-- Requirement --
The answer must consist of each line below that contains the string "width".

-- Input data --
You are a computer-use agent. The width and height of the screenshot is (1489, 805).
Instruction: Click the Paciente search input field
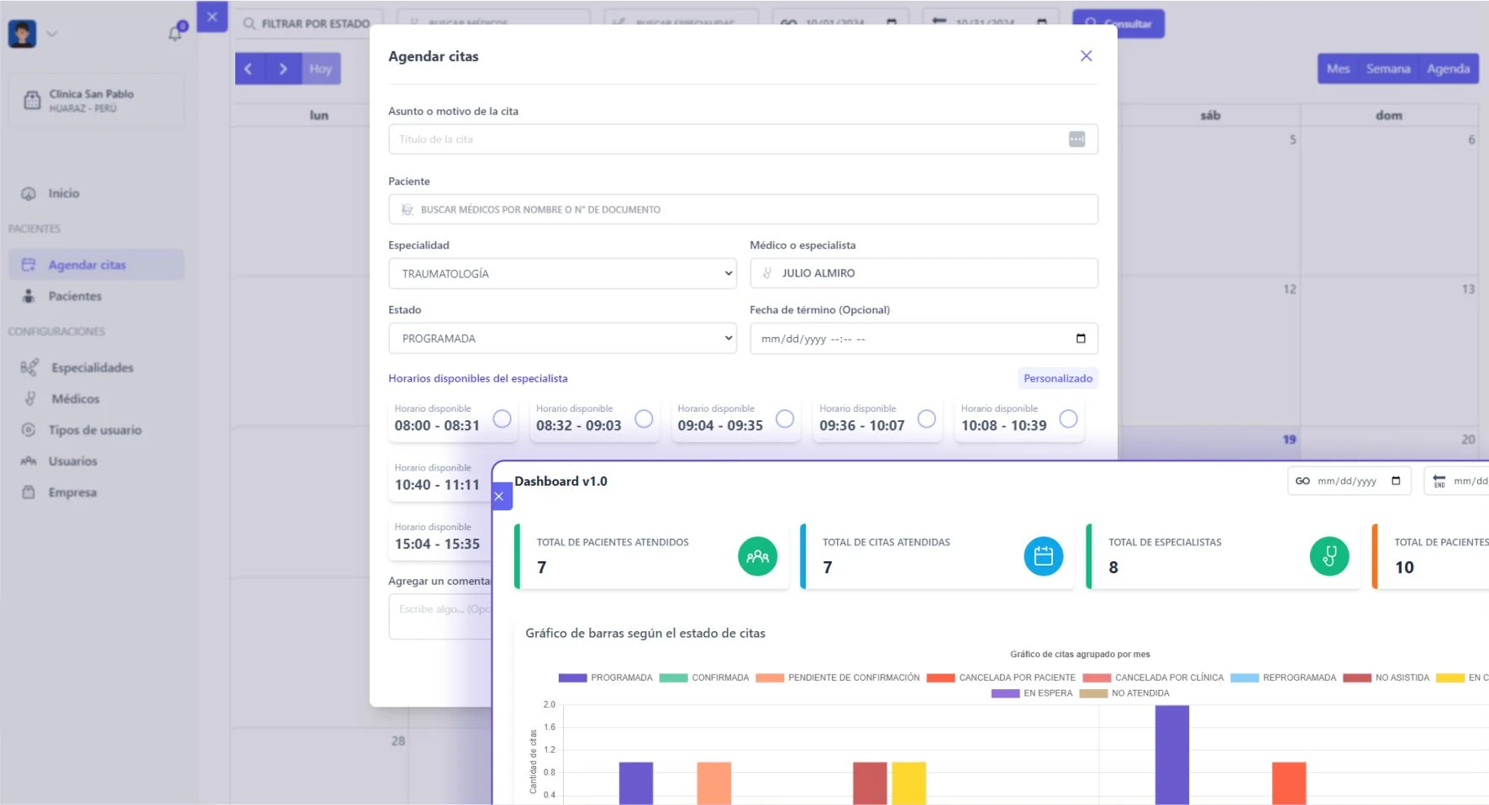tap(743, 209)
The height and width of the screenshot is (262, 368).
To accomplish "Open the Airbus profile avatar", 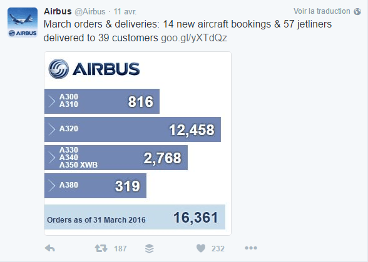I will click(x=23, y=23).
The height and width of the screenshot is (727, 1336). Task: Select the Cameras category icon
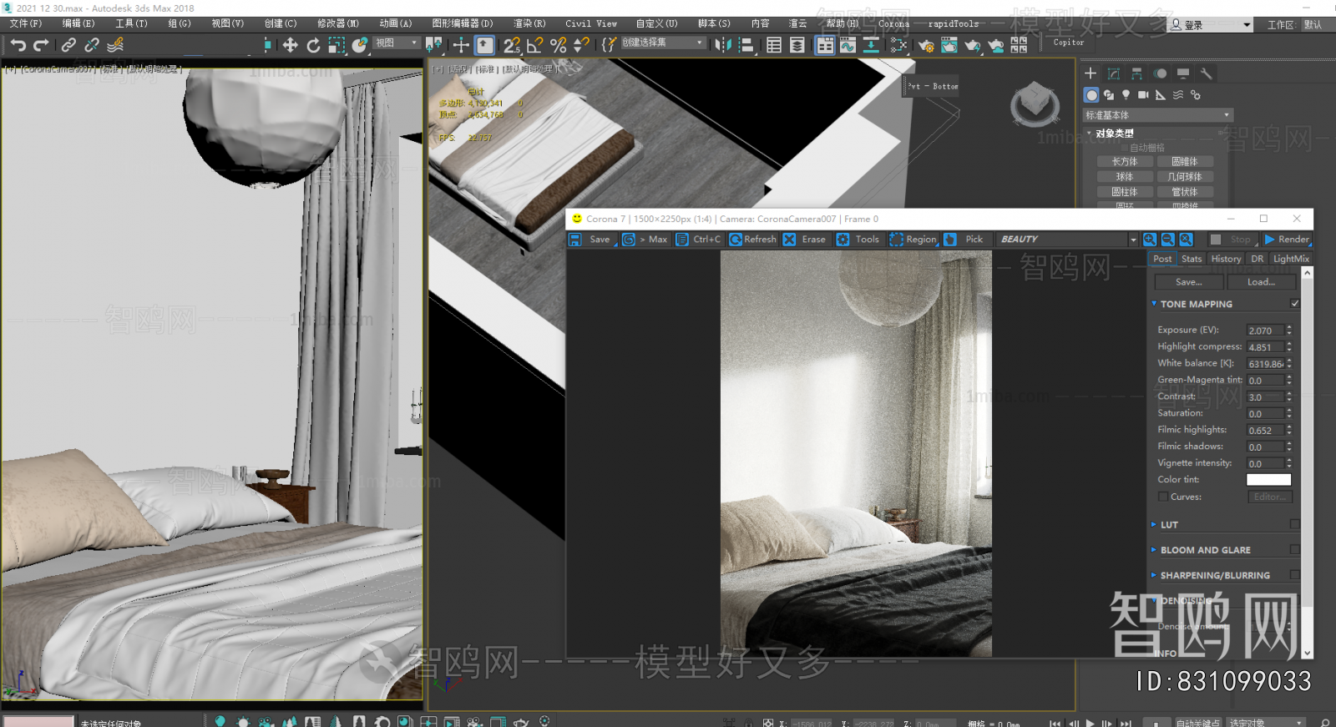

-- Answer box --
You are a computer-use agent. The width and height of the screenshot is (1489, 805).
The height and width of the screenshot is (262, 368).
The height and width of the screenshot is (727, 1336). Task: Select the Cameras category icon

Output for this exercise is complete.